Zona Leste da cidade de São Paulo, 7 horas da manhã do dia 2 de outubro de 2018. Em uma movimentada avenida, que conecta periferias do extremo Leste da capital paulista a áreas mais centrais, com muitos comércios ligados ao mercado automotivo, uma Fiat Strada ano 2014 é furtada por dois jovens que moravam nas proximidades. Apesar da pouca idade, eles já são experientes no “mundo do crime” e preferem fazer furtos no horário da manhã porque há menos policiamento (esse é o horário da troca de turno de policiais que fazem rondas). O dono da Fiat Strada, Seu Claudio, homem de 65 anos, aposentado, morador da região, não possuía seguro desde 2015, pois o valor da apólice era muito caro. Após o furto, os ladrões deixam o veículo esfriando 4 durante três dias em uma rua pouco movimentada de uma região periférica próxima. Depois eles pegam o carro e o levam para um galpão para ser desmanchado. Parte de suas peças são destinadas para outro estado, onde são vendidas sem Nota Fiscal. Outras partes ficam em São Paulo, e são vendidas em um desmanche formalizado através de táticas fraudulentas (com a Nota Fiscal de compra em leilão de um carro semelhante, é possível esquentar 5 essas peças, que, mesmo receptadas, podem ser vendidas no mercado formal).
Às 8:40 da manhã do mesmo dia, outro carro, um Ford Ka 2018, é roubado a mão armada por quatro jovens em um local próximo à viela que o Fiat Strada ficou descansando. O carro foi alugado por Diego, morador da região que estava trabalhando como motorista de Uber. O veículo não chegou a ser desmanchado, os jovens circularam com ele por cerca de três meses em uma favela próxima ao local do roubo. O Ford Ka nunca fora localizado até os jovens saírem da favela com ele. Policiais avistaram o carro, e os jovens, em fuga, o abandonaram depois de o baterem. Diferentemente da primeira cena relatada, o carro possuía seguro e foi recuperado pela companhia seguradora contratada pela locadora de veículos. Sua sucata foi vendida em um leilão, onde foi arrematada por um empresário do mercado formal de desmontagem automotiva. As peças serão vendidas, de forma legal, em um grande desmanche, formalizado, localizado em uma movimentada avenida da Zona Sul da cidade. Meses depois, um dos ladrões que participou deste roubo foi morto por policiais.

# # # #

Problema proposto 1: Nas linhas sobre onde ficam os alvos, reescreva o trecho que vai da linha com "Viewport: 1568px width, 774px" até a linha com "pyautogui.click(x=249, y=128)", trocando "Sign up" por "Create account" e deixando todo o resto igual.

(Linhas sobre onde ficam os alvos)
# # # #

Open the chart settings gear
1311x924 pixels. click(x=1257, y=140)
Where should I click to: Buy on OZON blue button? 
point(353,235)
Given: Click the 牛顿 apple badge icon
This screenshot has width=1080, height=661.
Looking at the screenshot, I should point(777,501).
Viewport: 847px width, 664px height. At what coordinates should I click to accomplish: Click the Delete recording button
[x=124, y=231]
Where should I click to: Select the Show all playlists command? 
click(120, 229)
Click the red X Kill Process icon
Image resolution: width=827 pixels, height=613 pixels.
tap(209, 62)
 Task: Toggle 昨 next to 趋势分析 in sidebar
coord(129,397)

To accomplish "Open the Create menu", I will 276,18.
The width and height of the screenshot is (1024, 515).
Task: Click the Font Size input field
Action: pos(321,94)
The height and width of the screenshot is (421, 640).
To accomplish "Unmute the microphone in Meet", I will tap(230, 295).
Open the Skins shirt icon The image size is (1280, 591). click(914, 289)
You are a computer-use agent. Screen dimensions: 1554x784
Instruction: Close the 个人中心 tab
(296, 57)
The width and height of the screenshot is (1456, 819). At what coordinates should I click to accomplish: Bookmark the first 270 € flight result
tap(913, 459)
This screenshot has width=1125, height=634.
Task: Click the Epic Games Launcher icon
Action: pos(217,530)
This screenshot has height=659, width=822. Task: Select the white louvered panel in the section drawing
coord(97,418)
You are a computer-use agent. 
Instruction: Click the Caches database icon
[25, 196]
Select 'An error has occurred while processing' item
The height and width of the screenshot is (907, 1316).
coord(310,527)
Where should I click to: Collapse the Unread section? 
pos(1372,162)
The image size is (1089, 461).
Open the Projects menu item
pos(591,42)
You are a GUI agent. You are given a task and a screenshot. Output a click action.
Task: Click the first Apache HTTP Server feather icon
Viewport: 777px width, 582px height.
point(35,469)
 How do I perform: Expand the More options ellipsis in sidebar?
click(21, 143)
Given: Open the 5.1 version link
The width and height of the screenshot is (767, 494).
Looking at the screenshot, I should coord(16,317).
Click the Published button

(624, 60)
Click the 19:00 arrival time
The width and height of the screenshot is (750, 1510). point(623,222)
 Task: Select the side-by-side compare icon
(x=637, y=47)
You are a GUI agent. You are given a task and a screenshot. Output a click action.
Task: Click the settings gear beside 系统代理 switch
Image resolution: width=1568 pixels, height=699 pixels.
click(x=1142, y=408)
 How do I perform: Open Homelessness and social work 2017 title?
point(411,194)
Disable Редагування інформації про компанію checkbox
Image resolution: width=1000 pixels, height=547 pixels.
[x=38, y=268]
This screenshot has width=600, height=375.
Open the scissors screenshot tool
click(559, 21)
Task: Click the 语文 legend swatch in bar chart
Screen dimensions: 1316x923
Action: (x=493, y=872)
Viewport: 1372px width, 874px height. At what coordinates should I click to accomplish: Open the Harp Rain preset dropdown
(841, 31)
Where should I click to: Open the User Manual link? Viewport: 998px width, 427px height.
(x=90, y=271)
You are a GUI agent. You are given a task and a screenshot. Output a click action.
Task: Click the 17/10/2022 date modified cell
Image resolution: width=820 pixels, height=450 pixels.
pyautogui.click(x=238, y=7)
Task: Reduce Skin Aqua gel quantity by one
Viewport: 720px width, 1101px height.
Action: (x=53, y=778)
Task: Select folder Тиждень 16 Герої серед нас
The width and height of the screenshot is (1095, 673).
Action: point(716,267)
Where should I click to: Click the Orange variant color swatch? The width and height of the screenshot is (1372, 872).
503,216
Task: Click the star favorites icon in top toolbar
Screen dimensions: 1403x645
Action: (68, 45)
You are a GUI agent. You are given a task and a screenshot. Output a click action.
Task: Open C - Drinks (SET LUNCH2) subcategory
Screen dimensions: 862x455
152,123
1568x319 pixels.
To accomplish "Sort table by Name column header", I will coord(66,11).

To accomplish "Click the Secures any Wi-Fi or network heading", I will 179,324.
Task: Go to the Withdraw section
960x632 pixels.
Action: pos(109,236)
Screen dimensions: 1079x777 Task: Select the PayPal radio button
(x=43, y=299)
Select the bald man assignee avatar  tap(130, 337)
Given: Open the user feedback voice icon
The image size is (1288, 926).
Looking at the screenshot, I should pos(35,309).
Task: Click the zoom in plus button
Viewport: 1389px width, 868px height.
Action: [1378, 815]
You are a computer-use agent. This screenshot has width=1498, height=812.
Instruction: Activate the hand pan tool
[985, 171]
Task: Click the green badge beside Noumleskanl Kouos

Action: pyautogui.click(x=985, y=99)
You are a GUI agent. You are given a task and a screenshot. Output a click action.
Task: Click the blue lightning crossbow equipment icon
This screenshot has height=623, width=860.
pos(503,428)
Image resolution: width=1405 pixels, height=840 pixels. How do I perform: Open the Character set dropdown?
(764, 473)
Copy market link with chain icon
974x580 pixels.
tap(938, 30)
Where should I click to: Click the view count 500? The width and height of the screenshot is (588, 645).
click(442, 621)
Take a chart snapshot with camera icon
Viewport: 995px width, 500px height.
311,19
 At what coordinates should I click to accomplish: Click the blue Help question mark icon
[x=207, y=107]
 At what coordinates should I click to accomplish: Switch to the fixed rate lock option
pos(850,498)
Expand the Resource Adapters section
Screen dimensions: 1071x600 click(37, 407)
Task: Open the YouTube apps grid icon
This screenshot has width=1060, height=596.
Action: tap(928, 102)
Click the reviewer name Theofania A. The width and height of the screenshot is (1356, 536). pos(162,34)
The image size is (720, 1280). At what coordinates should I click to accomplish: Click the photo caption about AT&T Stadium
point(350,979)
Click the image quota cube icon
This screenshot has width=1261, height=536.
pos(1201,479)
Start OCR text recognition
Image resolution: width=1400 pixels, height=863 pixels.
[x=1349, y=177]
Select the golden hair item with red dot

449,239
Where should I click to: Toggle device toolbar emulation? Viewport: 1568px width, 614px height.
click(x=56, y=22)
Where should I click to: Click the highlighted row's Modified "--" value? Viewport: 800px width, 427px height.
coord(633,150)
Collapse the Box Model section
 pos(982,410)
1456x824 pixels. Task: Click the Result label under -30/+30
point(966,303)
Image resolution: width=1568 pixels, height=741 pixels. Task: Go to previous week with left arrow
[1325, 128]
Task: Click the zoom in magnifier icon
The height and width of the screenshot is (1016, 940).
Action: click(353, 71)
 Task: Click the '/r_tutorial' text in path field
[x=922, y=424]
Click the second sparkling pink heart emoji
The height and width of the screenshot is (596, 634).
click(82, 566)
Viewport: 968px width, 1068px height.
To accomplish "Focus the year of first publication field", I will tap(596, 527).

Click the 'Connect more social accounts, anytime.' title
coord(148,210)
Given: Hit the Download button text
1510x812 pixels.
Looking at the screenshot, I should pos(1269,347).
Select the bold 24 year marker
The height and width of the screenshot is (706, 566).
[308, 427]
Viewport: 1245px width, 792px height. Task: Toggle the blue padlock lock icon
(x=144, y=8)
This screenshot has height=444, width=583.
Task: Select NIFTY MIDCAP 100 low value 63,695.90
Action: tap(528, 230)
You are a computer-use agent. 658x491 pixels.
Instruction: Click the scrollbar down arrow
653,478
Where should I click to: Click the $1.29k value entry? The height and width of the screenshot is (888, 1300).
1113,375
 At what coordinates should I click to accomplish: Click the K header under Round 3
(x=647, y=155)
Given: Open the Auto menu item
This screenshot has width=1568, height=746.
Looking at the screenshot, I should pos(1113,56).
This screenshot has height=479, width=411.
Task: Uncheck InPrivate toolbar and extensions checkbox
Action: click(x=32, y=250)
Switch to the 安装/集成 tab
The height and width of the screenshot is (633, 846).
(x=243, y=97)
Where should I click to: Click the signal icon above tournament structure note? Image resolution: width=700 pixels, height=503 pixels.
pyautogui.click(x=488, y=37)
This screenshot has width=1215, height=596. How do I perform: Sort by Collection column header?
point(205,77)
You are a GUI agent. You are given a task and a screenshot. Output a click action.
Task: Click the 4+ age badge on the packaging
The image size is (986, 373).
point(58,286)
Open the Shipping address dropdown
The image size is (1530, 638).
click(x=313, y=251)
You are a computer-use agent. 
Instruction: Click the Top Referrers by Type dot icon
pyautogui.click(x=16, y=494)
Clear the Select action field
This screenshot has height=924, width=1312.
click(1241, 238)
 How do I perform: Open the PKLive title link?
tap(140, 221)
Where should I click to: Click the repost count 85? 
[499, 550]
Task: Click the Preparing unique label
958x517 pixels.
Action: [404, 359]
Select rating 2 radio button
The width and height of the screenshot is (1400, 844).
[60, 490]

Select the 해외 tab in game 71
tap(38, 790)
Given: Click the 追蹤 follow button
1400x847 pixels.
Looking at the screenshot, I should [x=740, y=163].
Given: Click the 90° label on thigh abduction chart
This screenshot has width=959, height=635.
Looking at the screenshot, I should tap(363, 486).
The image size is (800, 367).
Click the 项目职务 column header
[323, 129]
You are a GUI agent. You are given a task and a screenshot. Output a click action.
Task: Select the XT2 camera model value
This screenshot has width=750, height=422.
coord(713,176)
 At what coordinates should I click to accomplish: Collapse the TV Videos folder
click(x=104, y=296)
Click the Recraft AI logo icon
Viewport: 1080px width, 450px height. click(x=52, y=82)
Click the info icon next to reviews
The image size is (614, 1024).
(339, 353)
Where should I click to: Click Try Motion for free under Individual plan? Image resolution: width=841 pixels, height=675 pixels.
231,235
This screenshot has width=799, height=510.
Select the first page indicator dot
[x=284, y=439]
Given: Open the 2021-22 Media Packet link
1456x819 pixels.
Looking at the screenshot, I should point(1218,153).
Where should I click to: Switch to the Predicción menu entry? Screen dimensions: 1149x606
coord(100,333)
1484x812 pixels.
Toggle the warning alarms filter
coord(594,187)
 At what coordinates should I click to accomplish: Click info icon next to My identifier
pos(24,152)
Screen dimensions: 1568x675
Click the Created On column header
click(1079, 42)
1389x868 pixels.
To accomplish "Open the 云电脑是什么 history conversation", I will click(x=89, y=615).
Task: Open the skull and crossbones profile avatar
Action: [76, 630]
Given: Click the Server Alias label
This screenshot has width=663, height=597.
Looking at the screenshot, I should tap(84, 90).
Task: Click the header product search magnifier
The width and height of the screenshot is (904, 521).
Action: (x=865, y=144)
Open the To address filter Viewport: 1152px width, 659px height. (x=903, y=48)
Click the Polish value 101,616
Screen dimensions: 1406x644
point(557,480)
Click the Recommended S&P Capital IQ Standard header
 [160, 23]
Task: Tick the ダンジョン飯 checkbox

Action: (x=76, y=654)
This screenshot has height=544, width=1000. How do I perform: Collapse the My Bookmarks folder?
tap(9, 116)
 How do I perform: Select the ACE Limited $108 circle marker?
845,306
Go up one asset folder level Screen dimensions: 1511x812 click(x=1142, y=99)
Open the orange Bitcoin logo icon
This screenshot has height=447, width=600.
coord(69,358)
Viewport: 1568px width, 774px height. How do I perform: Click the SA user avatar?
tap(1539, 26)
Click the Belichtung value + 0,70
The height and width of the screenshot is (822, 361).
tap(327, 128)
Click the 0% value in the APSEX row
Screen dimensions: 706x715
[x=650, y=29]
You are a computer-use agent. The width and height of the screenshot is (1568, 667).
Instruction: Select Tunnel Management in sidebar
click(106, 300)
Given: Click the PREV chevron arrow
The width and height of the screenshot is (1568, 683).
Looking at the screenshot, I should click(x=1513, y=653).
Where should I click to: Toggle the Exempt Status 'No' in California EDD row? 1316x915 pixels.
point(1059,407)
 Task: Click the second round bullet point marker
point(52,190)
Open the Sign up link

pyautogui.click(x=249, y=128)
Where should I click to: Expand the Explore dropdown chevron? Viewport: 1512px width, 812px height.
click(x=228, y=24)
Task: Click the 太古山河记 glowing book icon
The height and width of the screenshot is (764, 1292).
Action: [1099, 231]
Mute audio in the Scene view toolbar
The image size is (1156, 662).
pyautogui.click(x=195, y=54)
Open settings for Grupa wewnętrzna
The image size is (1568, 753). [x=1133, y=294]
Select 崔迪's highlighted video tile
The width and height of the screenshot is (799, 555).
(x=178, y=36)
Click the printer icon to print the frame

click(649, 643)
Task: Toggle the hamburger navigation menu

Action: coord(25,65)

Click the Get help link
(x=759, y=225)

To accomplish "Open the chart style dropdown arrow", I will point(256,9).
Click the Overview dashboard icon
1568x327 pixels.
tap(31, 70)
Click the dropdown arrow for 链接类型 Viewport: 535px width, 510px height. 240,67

# # # #

Problema proposto 2: Dê continuidade ao relato sobre os furtos e roubos de carros em São Paulo a partir do ponto em que ele para.

Resposta final 1:
Viewport: 1568px width, 774px height. How do I perform: Click the SA user avatar?
tap(1539, 26)
Click the Belichtung value + 0,70
The height and width of the screenshot is (822, 361).
tap(327, 128)
Click the 0% value in the APSEX row
Screen dimensions: 706x715
[x=650, y=29]
You are a computer-use agent. The width and height of the screenshot is (1568, 667).
Instruction: Select Tunnel Management in sidebar
click(106, 300)
Given: Click the PREV chevron arrow
The width and height of the screenshot is (1568, 683).
Looking at the screenshot, I should click(x=1513, y=653).
Where should I click to: Toggle the Exempt Status 'No' in California EDD row? 1316x915 pixels.
point(1059,407)
 Task: Click the second round bullet point marker
point(52,190)
Open the Create account link

pyautogui.click(x=249, y=128)

Resposta final 2:
O roubo e o furto de carros são atividades delitivas que se conectam a outros mercados ilegais, mas também a mercados considerados legais, como as cenas acima demonstram. Os ditos “mercados ilegais” são um objeto amplo e complexo, que compreende tanto o chamado “comércio popular” (Pinheiro-Machado, 2008; Rabossi, 2015; Rangel, 2019; Telles, 2010) quanto circuitos mercantis propriamente criminalizados, ligados ao “mundo do crime” (Feltran, 2012, 2018). Um objeto que demanda um olhar crítico, na medida em que se propõe a descrever circuitos econômicos muito diferentes entre si, inclusive com relação às suas interfaces com agentes estatais e com mecanismos de gestão. Esse objeto empírico ainda não foi muito explorado na bibliografia, mas existem alguns esforços reflexivos sobre o roubo e furto de carros como redes transnacionais (Clarke e Brown, 2003; Pimentel, Feltran e Silva, 2022), ou que tangenciam o tema ao analisar contextos locais específicos, como na Argentina (Rodriguez, 2013; Dewey, 2012), na Bolívia (Cala, 2021) e na Austrália (Gant e Grabosky, 2001).
Em diálogo com contribuições nos campos da sociologia e da antropologia econômicas, apostamos em compreender etnograficamente circuitos mercantis, partindo do sentido das trocas para as pessoas singulares que vendem e compram, mas também para instituições que regulam mercados. Estamos atentos às construções sociais das trocas, ao sentido das transações monetárias, ao significado de seus conteúdos e as moralidades envolvidas. Nos interessa descrever a inserção dos sujeitos em determinados circuitos econômicos que envolvem relações com o estado, com o crime e com instituições privadas. Sendo assim, buscamos pensar a economia do roubo e furto de automóveis como redes, através das quais circulam dinheiro, valores simbólicos, relações interpessoais, alteridades e moralidades (Guyer, 1995, 2004; Zelizer, 2009). Em certas relações sociais, o dinheiro figura como objeto puramente quantitativo, desprovido de valores qualitativos (Simmel, 2005), e que inclusive pode atuar como mediador de alteridades inconciliáveis no plano dos valores (Feltran, 2014). Porém, ao mesmo tempo, sua circulação agencia uma pluralidade de valores e relações sociais, inclusive valorações dirigidas ao próprio objeto dinheiro.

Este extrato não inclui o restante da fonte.